赤く燃える炎のような光がうごうごと町を練り歩いてゆく。
『冬に竿灯が灯っても、粋なんじゃないかなぁ……冬の選抜でリベンジしなよ』
河田は、竿灯の赤い光に薄らと照らされた名前から、強い信念のような物を感じた。言葉にならない程、凛として美しかった。
『冬は東北人の強さの見せ所でしょ。雪も積もらないような所の人たちに負けるな!マサの強さ、見せつけてやれ!』
名前は大声で叫び、こだまする声に引き出されるかのように涙がスーッと流れ出ていた。
「何でお前が泣くんだよ」
『…マサのことが好…』
「待った。そこから先は俺が言う」
河田は名前の言葉を遮った。
「俺はもうずっと前からお前に惚れてた。お前が俺に惚れてることも気付いてた。でも、なかなかお前にかまってやれないんじゃねぇかと思うと簡単に言えなかったんだ。スマン…」
『…っ…もう…そんなの…いいのにっ…』
河田は先程の名前の姿、言葉からそんな器の持ち主ではないと確信した。そして強く美しい彼女を見ていると、自分が何をすべきなのか奮い立たせられた。
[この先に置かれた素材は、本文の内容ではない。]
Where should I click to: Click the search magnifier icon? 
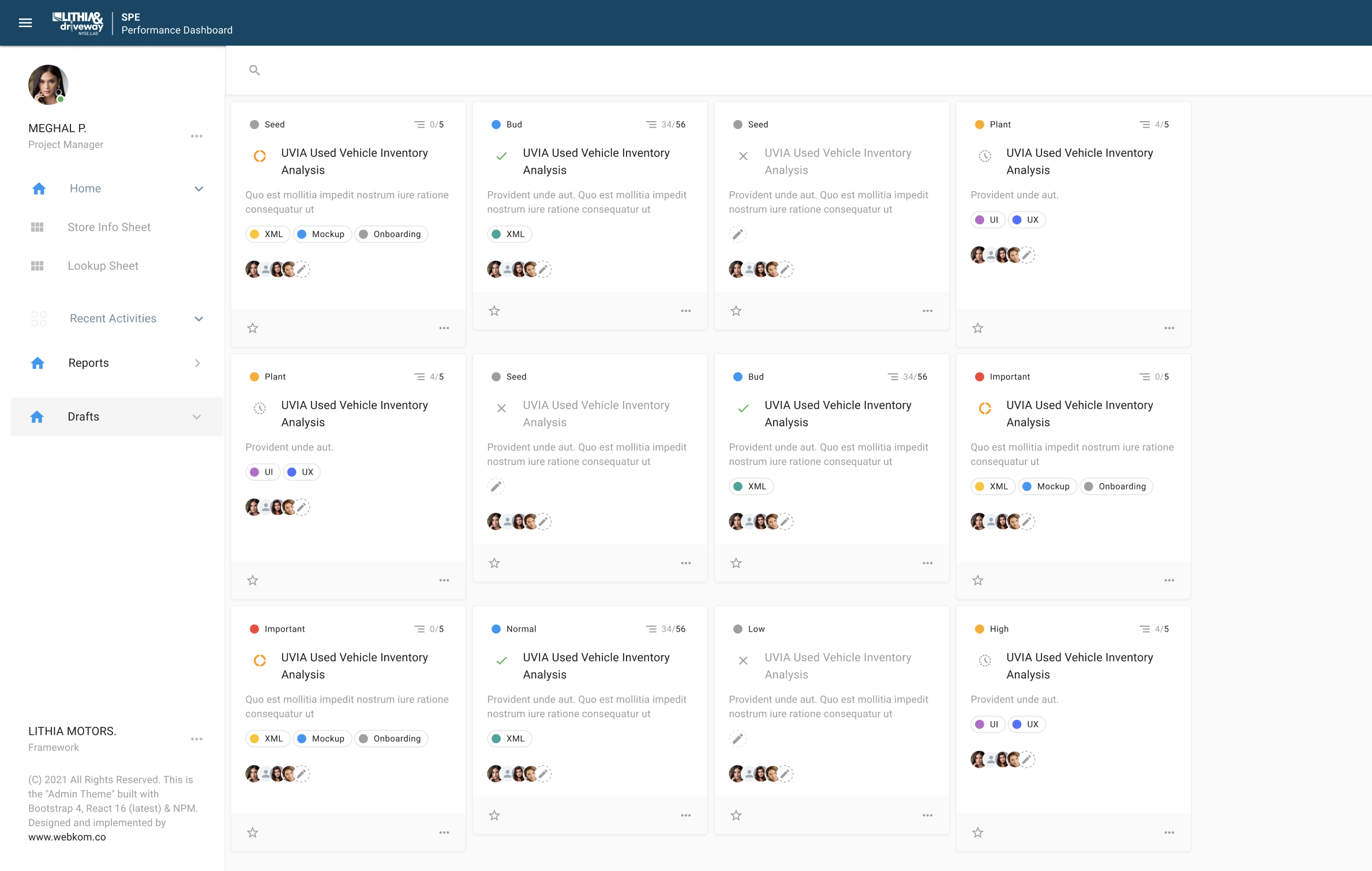point(254,70)
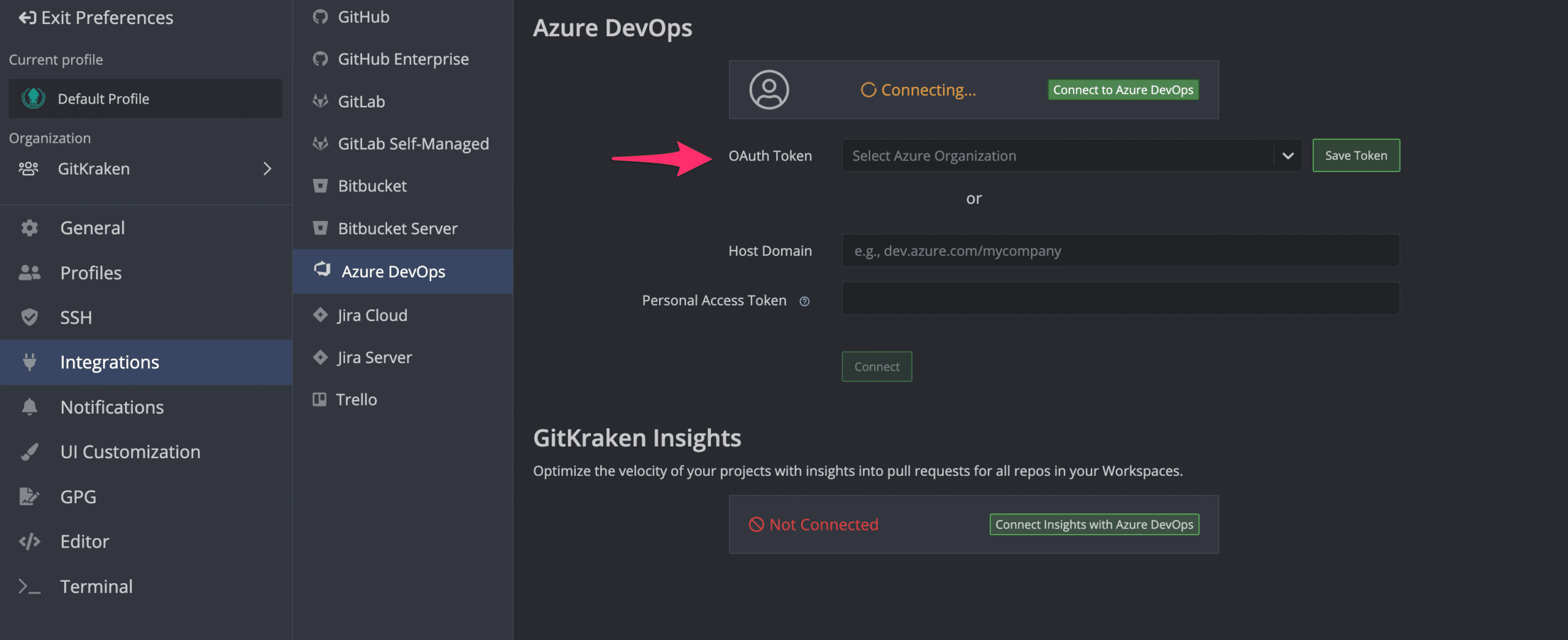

「泣くな!お前はちょっと勝気なくらいがちょうどいい」
名前の頭をガシガシと撫でながら、河田は言った。
「待ってろよ。冬の竿灯、必ず見せてやるからな」
『…うん。楽しみにしてる』
心にさす新たな光が絶えないよう、守っていきたい。
名前という、小さな灯火を。
それから数日後、河田は兄弟で星空を見上げる日を迎える。